# OBJECTIVE
Pick out every line below that contains the string "click", and treat uppercase and lowercase letters as different.

# INPUT MATERIAL
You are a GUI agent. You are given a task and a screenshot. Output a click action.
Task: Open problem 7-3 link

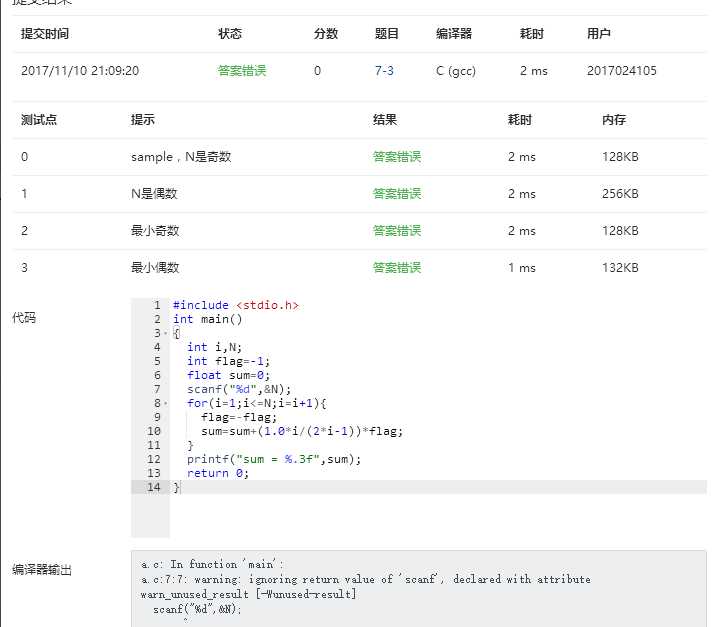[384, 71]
...
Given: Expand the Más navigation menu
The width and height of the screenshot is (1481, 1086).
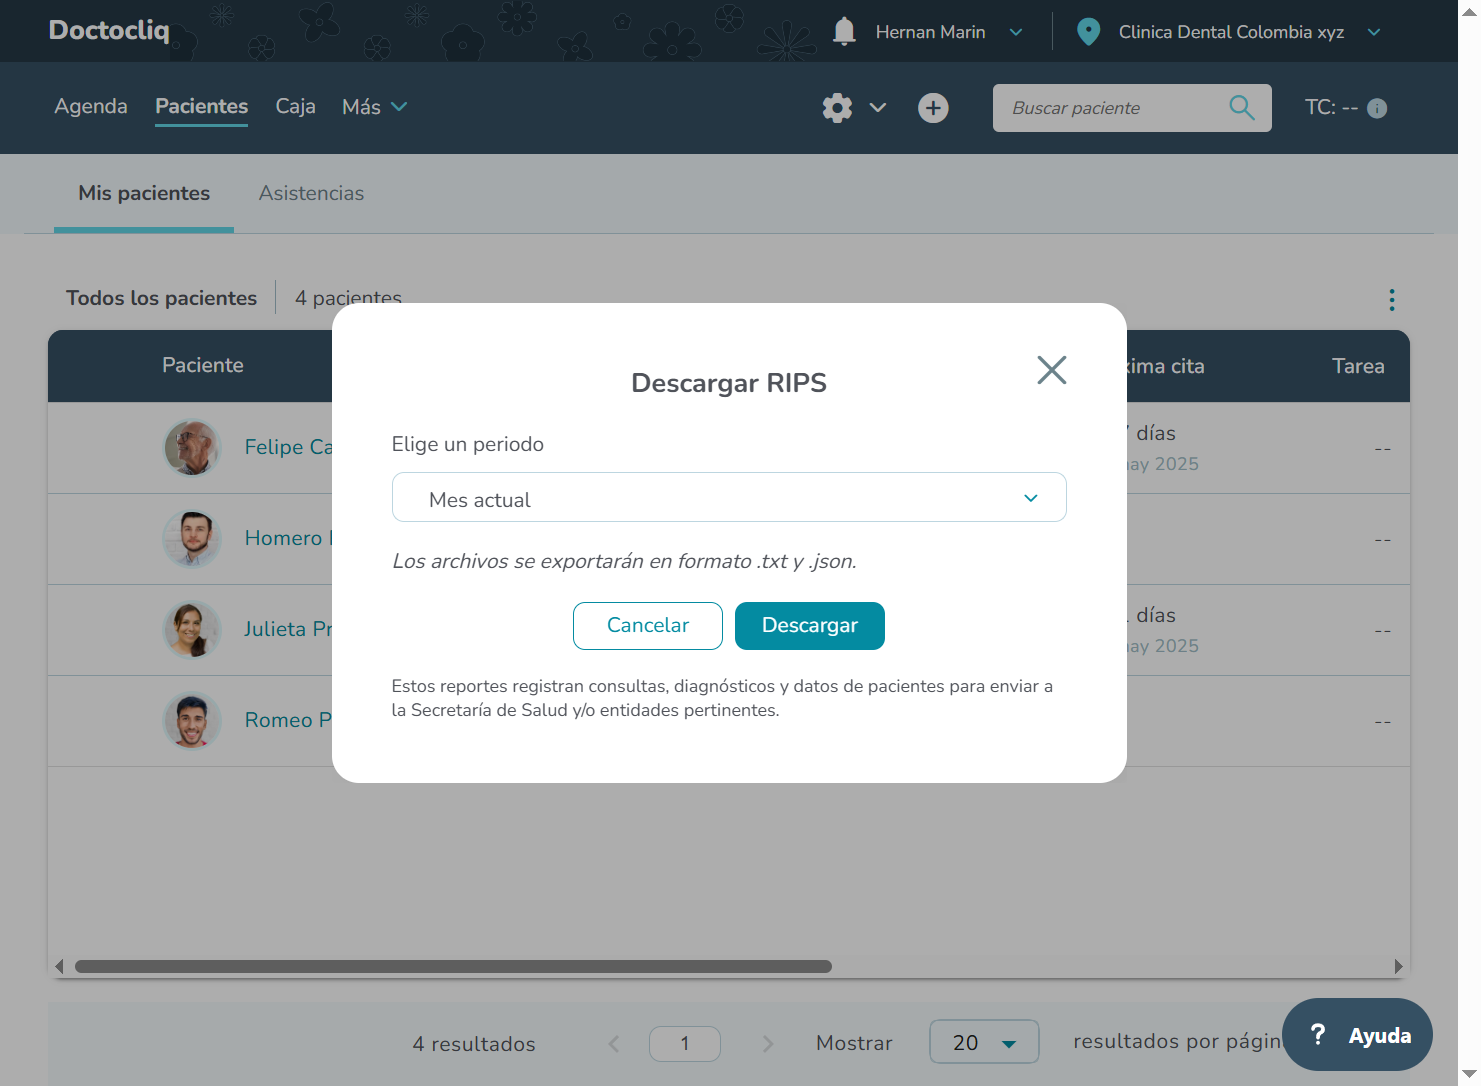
* * *
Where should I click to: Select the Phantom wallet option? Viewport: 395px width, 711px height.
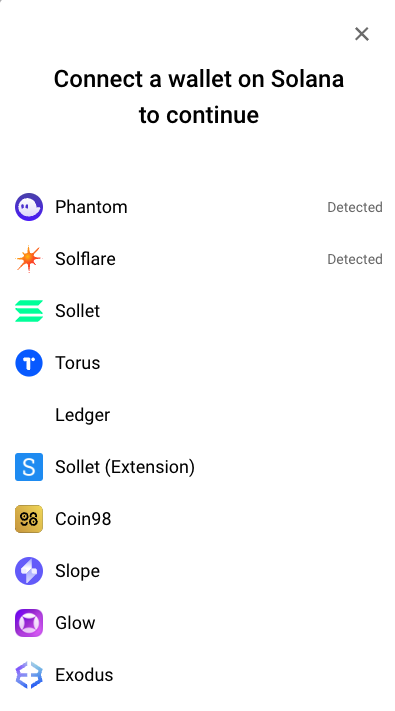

# SOLVED EXERCISE
You are a GUI agent. You are given a task and a screenshot. Output a click action.
Where should I click to: Select the Phantom wallet option? Viewport: 395px width, 711px height.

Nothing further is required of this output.